Karl Rahner en orden a conciliar los datos fundamentales de la dogmática con la imagen de Jesús proveniente de la exégesis moderna, procurando compatibilizar la noción metafísica tradicional con una noción psicológica verosímil de Cristo, ha sustituido el concepto de «visión beatífica» (predominante desde la Edad Media hasta este siglo) por el de «visión inmediata» de Dios . Dada la unidad y actualidad en Jesucristo de su conciencia y de su ser, éste no ha podido no conocer su identidad divina. Jesús ha intuido de un modo inmediato su condición de Hijo respecto de su Padre Dios, como el contenido más propio de la unión hypostática. Sin embargo, esto que Jesús ha sabido subjetivamente desde siempre ha debido llegar a saberlo objetivamente por una experiencia histórica, mediatizada por un lenguaje que ha debido adquirir y una interacción humana insustituible. Rahner distingue en Jesús y en todo hombre dos aspectos en su modo de conocer, uno trascendental (subjetivo) y otro categorial (objetivo), siendo el primero condición absoluta del segundo. De un modo trascendente, intuitivo, atemático Jesús ha sabido que él es el Hijo, del mismo como que nosotros podemos sabernos libres, espirituales e imaginamos que Dios es el sentido último de nuestra vida; un niño en la cuna aún no tiene palabras para expresar lo que le pasa pero porque existe en él una polaridad subjetiva original tratará de hacerse entender gritando, riendo, señalando las cosas con las manos. El conocimiento trascendental, que en Jesús es una «disposición ontológica fundamental» de intimidad con Dios, llega a ser un contenido reflejo en la conciencia en la medida que el ser humano adquiere las categorías para expresarlo. Jesús actualizó, explicitó, tematizó aquello que desde su concepción constituyó el polo original de su conciencia, gracias al lenguaje aprendido de María y José, a su actividad cotidiana y su oración. En otras palabras, Jesús llegó a saber mediante un aprendizaje histórico, por una evolución intelectual e incluso espiritual, lo que había intuido desde siempre: que su identidad era divina y no meramente humana.
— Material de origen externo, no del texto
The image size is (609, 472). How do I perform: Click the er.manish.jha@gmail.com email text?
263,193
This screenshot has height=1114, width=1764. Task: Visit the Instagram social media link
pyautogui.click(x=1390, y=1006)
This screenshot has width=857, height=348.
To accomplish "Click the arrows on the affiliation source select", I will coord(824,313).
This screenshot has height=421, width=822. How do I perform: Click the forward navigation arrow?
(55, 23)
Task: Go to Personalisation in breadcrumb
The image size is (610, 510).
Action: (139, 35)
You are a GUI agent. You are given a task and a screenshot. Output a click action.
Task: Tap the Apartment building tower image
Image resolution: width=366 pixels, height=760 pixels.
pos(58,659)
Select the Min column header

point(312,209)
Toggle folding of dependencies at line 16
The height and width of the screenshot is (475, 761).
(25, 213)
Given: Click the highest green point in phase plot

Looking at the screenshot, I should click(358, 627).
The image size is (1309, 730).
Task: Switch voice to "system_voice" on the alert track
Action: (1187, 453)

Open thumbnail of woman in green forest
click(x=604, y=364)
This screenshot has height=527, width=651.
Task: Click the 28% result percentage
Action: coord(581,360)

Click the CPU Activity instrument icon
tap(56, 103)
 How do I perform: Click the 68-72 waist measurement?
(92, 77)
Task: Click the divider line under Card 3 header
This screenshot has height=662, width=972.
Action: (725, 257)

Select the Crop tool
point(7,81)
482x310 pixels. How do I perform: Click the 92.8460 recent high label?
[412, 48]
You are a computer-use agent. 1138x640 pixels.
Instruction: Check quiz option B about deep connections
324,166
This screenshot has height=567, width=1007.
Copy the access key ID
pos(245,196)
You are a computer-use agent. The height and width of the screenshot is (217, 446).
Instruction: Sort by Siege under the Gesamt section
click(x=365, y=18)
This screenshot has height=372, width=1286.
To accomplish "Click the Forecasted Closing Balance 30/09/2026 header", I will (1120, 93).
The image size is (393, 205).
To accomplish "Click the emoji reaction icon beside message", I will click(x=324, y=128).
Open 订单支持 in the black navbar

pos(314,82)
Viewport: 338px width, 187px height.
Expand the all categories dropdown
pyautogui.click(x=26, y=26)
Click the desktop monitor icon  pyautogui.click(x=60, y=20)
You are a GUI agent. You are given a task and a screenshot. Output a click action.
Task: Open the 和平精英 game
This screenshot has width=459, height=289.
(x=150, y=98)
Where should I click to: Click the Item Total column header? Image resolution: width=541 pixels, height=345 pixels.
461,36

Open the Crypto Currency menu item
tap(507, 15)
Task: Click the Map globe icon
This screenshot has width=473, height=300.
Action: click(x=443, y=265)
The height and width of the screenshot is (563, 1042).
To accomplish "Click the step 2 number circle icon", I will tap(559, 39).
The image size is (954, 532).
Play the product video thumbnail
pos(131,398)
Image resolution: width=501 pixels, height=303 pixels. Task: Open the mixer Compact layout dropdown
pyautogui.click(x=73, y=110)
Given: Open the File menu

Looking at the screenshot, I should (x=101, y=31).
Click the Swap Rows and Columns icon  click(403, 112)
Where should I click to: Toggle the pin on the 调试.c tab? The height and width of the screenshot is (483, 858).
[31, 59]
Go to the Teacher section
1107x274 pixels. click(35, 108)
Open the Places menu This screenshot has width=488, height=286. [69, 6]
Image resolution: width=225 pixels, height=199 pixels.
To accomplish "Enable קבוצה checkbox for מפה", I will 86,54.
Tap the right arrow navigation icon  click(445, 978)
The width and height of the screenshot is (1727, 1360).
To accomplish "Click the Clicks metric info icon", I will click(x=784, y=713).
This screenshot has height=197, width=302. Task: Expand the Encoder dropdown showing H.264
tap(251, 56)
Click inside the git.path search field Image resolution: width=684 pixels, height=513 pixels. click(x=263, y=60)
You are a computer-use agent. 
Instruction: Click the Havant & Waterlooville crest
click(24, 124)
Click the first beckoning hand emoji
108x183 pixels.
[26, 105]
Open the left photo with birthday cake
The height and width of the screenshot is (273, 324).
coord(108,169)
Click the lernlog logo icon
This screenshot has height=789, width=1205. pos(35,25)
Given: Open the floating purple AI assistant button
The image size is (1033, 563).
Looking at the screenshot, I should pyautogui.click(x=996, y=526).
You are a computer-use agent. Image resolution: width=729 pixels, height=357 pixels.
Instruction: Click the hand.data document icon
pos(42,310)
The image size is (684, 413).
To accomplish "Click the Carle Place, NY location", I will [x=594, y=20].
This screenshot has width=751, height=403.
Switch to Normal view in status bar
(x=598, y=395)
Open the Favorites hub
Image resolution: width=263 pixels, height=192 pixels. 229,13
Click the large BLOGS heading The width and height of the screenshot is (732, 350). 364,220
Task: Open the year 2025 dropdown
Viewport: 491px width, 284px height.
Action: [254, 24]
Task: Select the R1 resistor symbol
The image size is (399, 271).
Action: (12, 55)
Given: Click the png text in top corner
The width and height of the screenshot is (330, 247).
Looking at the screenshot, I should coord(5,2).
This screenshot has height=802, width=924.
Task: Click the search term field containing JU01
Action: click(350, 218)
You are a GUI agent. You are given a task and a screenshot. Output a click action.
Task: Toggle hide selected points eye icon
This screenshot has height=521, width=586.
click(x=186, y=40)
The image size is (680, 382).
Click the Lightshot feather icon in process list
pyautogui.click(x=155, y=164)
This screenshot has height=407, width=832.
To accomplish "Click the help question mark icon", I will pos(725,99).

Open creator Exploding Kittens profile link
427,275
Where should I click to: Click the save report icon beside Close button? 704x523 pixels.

Además del anterior, los cristólogos contemporáneos admiten en Cristo un «conocimiento infuso», pero no el de la escolástica, aquella enorme cantidad de conocimientos de naturaleza universal infundidos en su alma. Conocimiento infuso parecido sí al de los profetas, no al de los ángeles, que en el caso de Jesús se articula de un modo habitual desde la «disposición ontológica fundamental» que presiona por objetivarse mediante la experiencia histórica. Ante todo, se trataría de la base a priori que ha permitido a Jesús en las circunstancias concretas de su vida comprender las Escrituras, el plan divino de salvación, el sentido salvífico de su muerte en cruz, en una palabra, su propia misión redentora y reveladora .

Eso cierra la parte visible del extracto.